§ YOUR OBJECTIVE:
Lines from the one containing "Task: Click the redo arrow icon" through the last line of the records below are to be repeated exactly.
SUPPLIED MATERIAL: Begin
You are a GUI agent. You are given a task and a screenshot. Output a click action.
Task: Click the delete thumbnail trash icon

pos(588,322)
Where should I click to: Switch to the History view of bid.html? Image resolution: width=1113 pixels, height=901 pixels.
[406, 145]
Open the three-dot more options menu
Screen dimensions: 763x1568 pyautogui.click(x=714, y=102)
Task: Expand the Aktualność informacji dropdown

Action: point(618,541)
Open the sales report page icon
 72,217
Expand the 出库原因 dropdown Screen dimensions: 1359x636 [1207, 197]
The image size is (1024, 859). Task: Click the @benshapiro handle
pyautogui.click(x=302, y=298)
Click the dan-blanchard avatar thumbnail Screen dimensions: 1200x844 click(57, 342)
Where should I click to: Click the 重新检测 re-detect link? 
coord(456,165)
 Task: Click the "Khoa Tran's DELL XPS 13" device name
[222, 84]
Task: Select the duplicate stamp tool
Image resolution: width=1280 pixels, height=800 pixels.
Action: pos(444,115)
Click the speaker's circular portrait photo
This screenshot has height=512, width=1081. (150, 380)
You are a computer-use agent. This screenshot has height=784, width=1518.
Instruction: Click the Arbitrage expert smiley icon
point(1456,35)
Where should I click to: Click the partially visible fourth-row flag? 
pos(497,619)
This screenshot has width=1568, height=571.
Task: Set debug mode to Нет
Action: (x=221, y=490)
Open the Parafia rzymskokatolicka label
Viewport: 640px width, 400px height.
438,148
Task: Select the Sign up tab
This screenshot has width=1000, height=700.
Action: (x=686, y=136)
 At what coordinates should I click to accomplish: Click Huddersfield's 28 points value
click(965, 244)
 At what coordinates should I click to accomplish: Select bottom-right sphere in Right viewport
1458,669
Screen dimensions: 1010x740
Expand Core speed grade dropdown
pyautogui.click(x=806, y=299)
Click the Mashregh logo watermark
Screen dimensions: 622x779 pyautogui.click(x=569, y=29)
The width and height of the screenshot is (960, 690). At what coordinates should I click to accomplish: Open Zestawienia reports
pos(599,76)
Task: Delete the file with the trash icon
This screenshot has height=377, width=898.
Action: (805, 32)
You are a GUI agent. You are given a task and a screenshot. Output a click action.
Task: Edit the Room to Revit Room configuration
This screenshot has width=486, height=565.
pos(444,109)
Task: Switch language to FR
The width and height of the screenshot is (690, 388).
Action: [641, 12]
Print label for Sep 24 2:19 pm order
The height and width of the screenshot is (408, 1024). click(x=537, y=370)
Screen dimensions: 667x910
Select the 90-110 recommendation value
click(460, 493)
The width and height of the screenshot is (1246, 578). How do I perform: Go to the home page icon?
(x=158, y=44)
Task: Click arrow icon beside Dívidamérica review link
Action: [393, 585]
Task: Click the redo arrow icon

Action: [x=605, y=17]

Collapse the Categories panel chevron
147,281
SUPPLIED MATERIAL: End
§ PROBLEM SOLUTION:
Task: Click the redo arrow icon

Action: [x=605, y=17]

Collapse the Categories panel chevron
147,281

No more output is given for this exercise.